The only way to get to the land off Riverport Drive to show it to prospects was by helicopter. That led to questions about how the company’s workers and goods might get in and out by land. That prompted Muller, the chamber’s senior vice president of community development, to quickly add that local leaders were working on the access problem.
The problem was solved with the extension of Paul R. Lowry Road.
But when Mitsubishi Electric Power Products Inc. executives broke ground on their new plant during the historic flooding along the river in the summer of 2011, there were still some parts of the road that required a bit of gravel from the city to keep them completely dry.
A tour this week of the Electrolux and Mitsubishi plant construction sites for local elected leaders was also a look at the ongoing infrastructure needs of an area that is already busier. By this time next year both plants should be open and it will be even busier.
“Our message as a Memphis community is that when you come here, not only can you manufacture it,” Muller said, “you’ve got more choices and flexibility on modes of transportation, seaports that are served, than most other cities in the country.”
The bus tour took the group along the two access roads. They are the only roads in and out that are two lanes in places, four lanes in others, and already bearing a lot of truck traffic.
After the end of the construction workday at the Electrolux site, truck traffic at the nearby Canadian National Railway Co.’s Harrison Yard was still thick.
Meanwhile, to the west work continues on the West Mallory Avenue interchange with Interstate 55.
It is considered the entrance to the industrial park and until the Tennessee Department of Transportation project began wasn’t up to even the demands of existing truck traffic.
“We couldn’t have developed all that you see down there without the Mallory interchange being done,” Muller added. “There were a lot of challenges. It was a really tight interchange. There wasn’t much room around it. … It’s getting close.”
The interchange should be ready next year by the time both the Electrolux and Mitsubishi Electric Power Products plants are open.
Adam P. Roberts, project manager for Electrolux, said the main part of the plant should be open by the end of the year not counting all of the equipment still to come as product lines are introduced one at a time.
The Memphis plant will make wall, slide-in and freestanding ovens of various sizes.
“That’s vanilla,” Roberts said, referring to the Springfield, Tenn., plant that makes only freestanding ranges. “This is like the 36 flavors of Baskin-Robbins.”
Not too far away on Riverport Road, the Mitsubishi plant won’t turn out nearly the numbers the Electrolux plant will in terms of units. But its units will be huge electric transformers and generators each weighing hundreds of tons. The plant on Riverport will operate at a completely different scale than Electrolux or the neighboring Nucor steel plant when it opens in April.
“It’s not going anywhere,” Ken Badaracco, Mitsubishi Memphis general manager, said as he stood to one side of the massive plant blueprint.

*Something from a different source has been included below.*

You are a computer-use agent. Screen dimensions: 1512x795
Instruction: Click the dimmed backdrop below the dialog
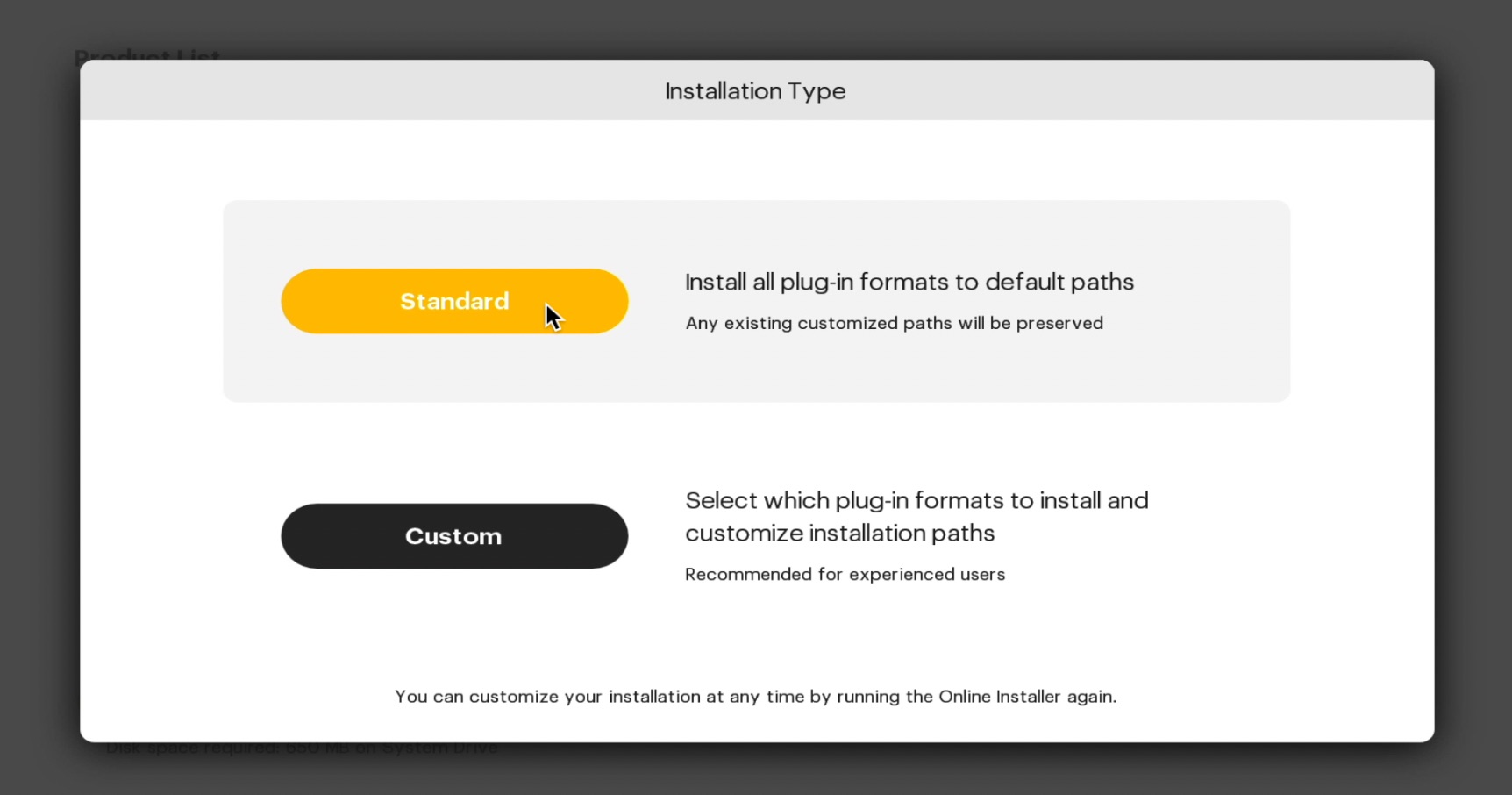pyautogui.click(x=756, y=770)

Badaracco noted that the transformers and electrical equipment are too large for Memphis Light, Gas and Water Division to use for its needs.
The schematic drawings for the Mitsubishi plant take up an entire wall of a trailer where the construction is being managed.
He pointed to the part of the drawing for the 13-story testing hall and later took the group to the massive structure that is the end of the assembly line for the electrical equipment and the beginning of testing as well as the journey to market.
The structure comes with a 500-ton crane that will lift the disassembled but still massive transformers onto rail cars on a line that will run directly into the structure. The rail line runs near an offshoot of the Mississippi River. And Mitsubishi officials built the testing hall where it is with an eye toward being able to have a port facility there to load the equipment onto barges by going just a few yards farther.
“Obviously, you can’t move an 800,000-pound piece of equipment on a truck. You’ve got limits on interstate highways,” Muller said later. “Being able to use the river and the rail is a huge opportunity for them. Being able to have both of them allows them to have flexibility.”